Pharmacological interventions are secondary measures used to control severe agitation that poses a risk to the patient or staff. No medications are approved by the United States Food and Drug Administration specifically for the treatment of delirium. While some antipsychotic medications may be used, the primary focus remains on reducing high-risk sedatives and treating the underlying medical causes, such as infection or metabolic derangements.
Reducing Risk and Promoting Recovery
Proactive strategies are employed to prevent the onset of delirium and to mitigate its long-term impact on survivors. A comprehensive, multi-component approach known as the ABCDEF bundle has become the standard of care for prevention. Implementing this bundle can significantly reduce the prevalence of delirium.
- A: Assessing, preventing, and managing pain.
- B: Conducting spontaneous awakening trials and spontaneous breathing trials to minimize deep sedation.
- C: Choosing the correct analgesia and sedation to avoid high-risk drugs.
- D: Delirium assessment and management.
- E: Early mobility and exercise.
- F: Family engagement and empowerment, which is recognized as an important source of comfort and reorientation for the patient.

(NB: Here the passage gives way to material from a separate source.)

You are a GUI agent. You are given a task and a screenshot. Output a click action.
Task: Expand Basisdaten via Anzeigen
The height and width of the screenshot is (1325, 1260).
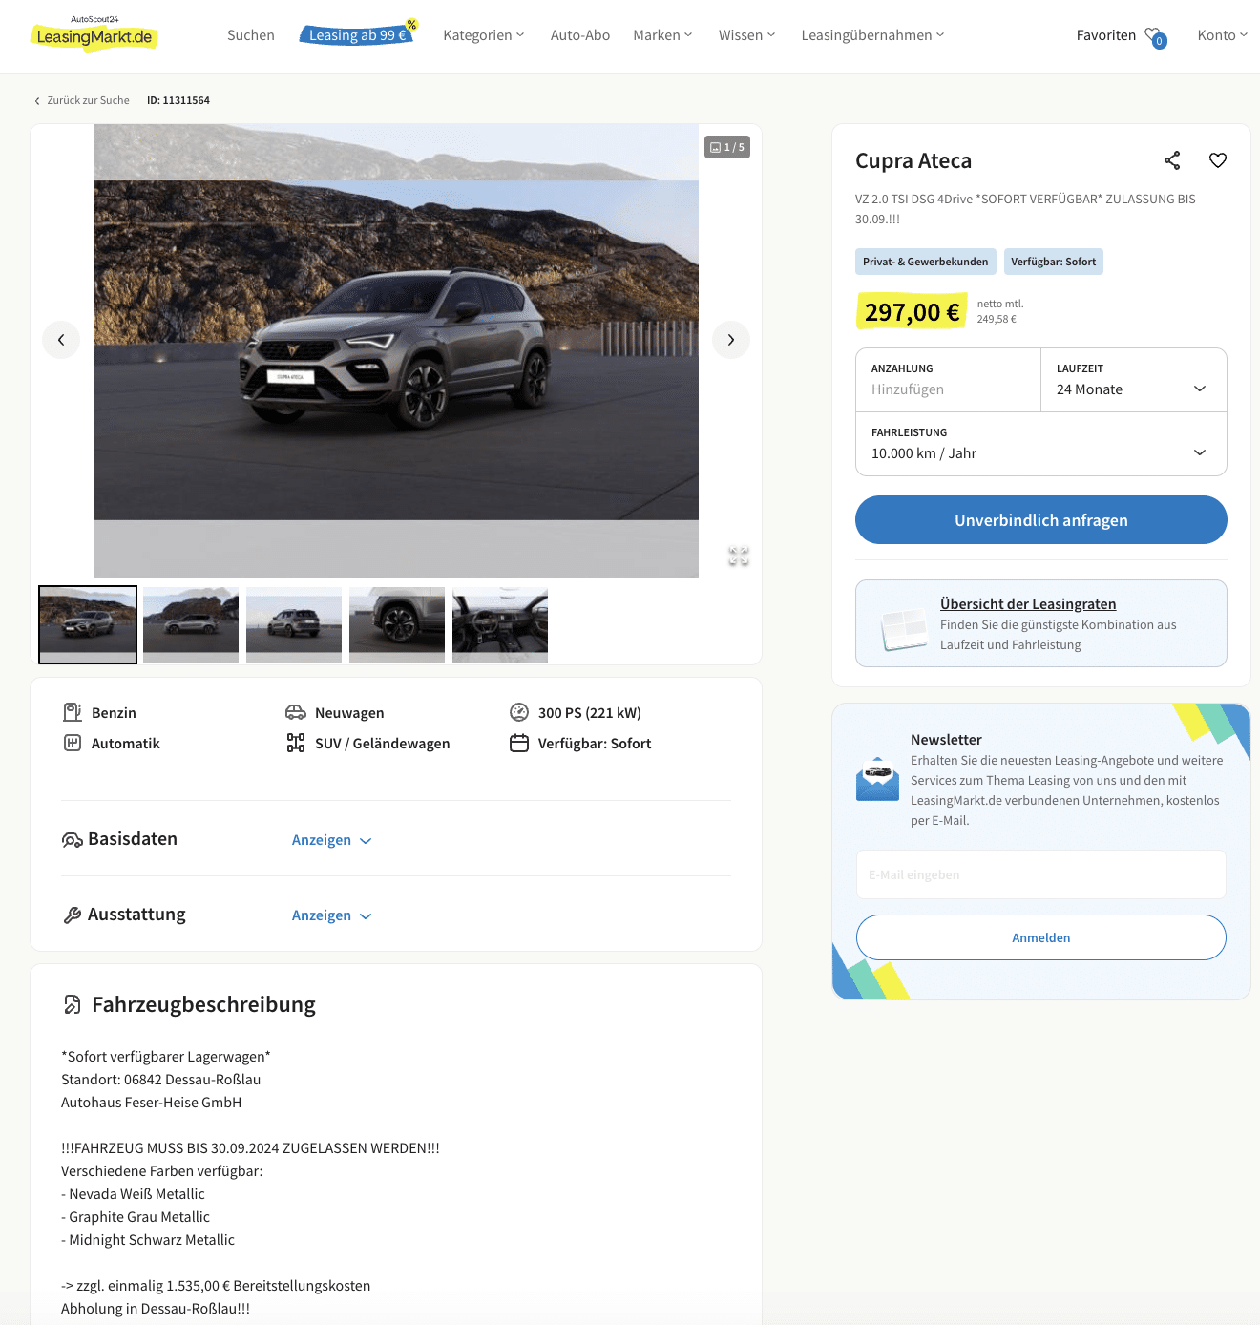331,840
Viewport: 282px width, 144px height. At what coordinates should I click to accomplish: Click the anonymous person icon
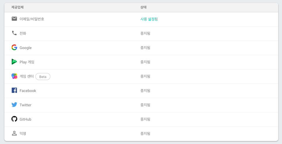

Delirium is an independent predictor of long-term problems, contributing to a condition known as Post-Intensive Care Syndrome (PICS). PICS is a collection of new or worsening impairments in physical function, mental health, and cognition that persist after discharge from the ICU. Many survivors who experience delirium may face persistent cognitive deficits, such as difficulties with memory and executive function, for months or even years after their recovery.